This document summarizes the internship of a student at Culture Machine, a data science company. The internship objectives were to learn about working in a professional environment and assess career fit. Key projects included developing an algorithm to search for memes by image matching and building a prediction model using SVM to classify memes and non-memes. The internship helped enhance communication skills and technical knowledge in areas like machine learning, image processing, and Python libraries. Overall, the experience provided valuable insight into a career in data science.
2. CONTENTS
1. Acknowledgement
2. (a) Introduction
(b) Internship Objectives
(c) Personal Developments Target
3. Project Details
(a) Searching Algorithm for Memes
(b) Prediction Model using SVM Algorithm
4.Other Tasks and Activities
5.Reflection
6.Conclusion
3. ACKNOWLEDGEMENT
The internship opportunity I had with Culture Machine was a
great chance for learning and professional development.

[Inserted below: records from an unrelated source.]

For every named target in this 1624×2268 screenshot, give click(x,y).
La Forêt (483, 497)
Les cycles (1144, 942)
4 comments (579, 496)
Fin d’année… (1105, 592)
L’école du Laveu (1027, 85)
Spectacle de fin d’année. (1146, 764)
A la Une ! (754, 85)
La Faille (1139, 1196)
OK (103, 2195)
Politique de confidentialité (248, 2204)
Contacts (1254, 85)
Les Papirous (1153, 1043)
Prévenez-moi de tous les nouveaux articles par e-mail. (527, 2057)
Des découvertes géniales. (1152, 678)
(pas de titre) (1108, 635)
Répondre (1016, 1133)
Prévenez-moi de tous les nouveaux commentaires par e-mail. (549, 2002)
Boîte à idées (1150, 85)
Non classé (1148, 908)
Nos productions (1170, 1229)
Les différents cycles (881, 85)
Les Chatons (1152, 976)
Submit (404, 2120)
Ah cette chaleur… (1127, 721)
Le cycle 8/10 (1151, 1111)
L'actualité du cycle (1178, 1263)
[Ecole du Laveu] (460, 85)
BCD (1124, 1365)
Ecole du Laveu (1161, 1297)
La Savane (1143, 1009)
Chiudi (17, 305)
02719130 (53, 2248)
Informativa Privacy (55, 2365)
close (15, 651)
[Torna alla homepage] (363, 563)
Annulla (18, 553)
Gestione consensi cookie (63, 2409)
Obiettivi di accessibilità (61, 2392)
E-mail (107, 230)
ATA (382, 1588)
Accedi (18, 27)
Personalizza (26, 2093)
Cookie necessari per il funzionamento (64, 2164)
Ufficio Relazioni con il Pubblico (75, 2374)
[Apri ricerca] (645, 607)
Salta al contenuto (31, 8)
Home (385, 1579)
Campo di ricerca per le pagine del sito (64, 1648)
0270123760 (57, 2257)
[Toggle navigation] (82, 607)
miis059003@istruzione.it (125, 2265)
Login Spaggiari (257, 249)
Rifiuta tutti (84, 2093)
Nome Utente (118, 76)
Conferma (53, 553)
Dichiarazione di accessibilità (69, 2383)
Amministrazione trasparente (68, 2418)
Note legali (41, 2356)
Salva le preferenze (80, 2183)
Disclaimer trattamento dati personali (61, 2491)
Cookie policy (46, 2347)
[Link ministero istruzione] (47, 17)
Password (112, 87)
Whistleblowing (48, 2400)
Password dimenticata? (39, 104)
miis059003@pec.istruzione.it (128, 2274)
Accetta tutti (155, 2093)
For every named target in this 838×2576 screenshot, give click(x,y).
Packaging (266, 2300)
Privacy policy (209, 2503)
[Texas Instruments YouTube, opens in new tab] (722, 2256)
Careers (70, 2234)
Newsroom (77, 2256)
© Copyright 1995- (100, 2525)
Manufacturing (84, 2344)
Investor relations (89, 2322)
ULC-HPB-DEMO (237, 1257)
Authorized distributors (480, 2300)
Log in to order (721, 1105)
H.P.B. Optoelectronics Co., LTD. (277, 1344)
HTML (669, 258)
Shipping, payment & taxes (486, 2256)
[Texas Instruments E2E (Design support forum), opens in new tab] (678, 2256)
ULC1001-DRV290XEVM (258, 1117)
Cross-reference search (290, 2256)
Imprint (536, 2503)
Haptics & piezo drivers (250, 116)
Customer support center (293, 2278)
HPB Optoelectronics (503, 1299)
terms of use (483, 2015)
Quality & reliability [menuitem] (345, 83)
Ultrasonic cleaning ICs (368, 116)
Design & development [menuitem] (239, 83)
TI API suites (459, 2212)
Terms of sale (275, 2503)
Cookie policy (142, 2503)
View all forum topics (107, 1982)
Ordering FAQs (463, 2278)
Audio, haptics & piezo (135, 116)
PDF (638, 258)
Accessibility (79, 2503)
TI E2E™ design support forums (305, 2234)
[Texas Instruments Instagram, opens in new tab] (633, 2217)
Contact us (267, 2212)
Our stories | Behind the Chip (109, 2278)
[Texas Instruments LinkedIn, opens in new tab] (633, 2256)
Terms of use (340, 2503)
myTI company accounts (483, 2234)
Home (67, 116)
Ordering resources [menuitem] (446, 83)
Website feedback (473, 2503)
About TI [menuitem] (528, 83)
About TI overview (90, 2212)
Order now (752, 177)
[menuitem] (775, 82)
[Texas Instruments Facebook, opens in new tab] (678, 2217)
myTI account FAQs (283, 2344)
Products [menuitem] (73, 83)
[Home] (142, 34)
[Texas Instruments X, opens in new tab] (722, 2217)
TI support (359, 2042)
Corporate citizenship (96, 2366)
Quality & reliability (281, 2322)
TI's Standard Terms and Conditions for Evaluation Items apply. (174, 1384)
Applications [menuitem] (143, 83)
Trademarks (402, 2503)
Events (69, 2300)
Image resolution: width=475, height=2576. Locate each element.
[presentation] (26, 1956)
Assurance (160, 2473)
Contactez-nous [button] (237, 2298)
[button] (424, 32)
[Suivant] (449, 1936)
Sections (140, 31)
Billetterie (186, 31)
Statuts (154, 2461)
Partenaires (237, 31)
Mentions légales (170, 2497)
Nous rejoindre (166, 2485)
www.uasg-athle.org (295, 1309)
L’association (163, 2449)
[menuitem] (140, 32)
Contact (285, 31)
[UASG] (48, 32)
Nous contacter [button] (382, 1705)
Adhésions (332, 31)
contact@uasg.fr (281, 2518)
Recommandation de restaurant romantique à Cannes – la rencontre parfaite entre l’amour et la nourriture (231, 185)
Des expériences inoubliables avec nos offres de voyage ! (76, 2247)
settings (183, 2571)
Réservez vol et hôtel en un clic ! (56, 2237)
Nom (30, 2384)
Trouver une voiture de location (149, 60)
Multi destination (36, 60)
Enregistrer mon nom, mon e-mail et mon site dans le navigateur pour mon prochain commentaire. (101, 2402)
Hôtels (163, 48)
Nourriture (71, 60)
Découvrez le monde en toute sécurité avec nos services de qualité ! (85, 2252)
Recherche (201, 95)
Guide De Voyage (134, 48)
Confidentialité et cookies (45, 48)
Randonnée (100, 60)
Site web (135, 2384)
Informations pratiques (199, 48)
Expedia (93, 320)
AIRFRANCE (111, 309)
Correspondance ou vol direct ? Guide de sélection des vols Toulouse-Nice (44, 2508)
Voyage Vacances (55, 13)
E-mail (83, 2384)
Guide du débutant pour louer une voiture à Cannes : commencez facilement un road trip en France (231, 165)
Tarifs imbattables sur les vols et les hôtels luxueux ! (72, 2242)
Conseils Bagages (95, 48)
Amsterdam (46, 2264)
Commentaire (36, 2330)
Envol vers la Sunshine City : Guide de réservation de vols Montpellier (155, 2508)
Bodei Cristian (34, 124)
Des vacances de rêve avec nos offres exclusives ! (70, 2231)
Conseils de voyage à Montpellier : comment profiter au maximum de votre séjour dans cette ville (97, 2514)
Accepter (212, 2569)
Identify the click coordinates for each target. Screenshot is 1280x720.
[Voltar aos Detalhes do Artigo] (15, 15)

Therefore, I consider myself as a very lucky individual as I was
provided with an opportunity to be a part of it. I am also grateful
for having a chance to meet so many wonderful people and
professionals who led me through this period.
For this opportunity, I would like to thank:
Amit Garde , who is the Head of Engineering of Culture
Machine,Pune and my intern mentor. He always emphasised on the
fact to go in the depth of the field and guided me through my
internship with advice and feedback despite his busy schedule.
Meghana Negi, who is the research engineer and my internship
coach. I want to thank her for giving me the opportunity to do my
internship at the company.She helped me during my internship by
giving me feedback and tips on how to handle and approach
situations. She had always time to answer all my questions
concerning my internship.
Furthermore, I would like to thank Arvind Hulgeri, Abhishek Kolipey
and Jaju who were really helpful and created a good environment to
work in.
Besides my internship, I really enjoyed my stay in Pune. It was a
great experience and I want to thank everybody for it.
4. RECOGNISING VISUAL MEMES
Introduction
This report is a short description of my one and half month internship
carried out in the data science team at Culture Machine.
Internship Objectives:
● To see what it is like to work in a professional environment
● To see if this kind of work is a possibility for my future career
Personal Development Targets:
I set up personal developments targets to practise, improve and
develop during my internship.
● To enhance my communication skills
● To improve my knowledge in the field of Data Science.
This report contains my activities that have contributed to achieve a
number of my stated goals, along with the description of the projects
undertaken by me. Finally I give a conclusion on the internship
experience according to my learning goals.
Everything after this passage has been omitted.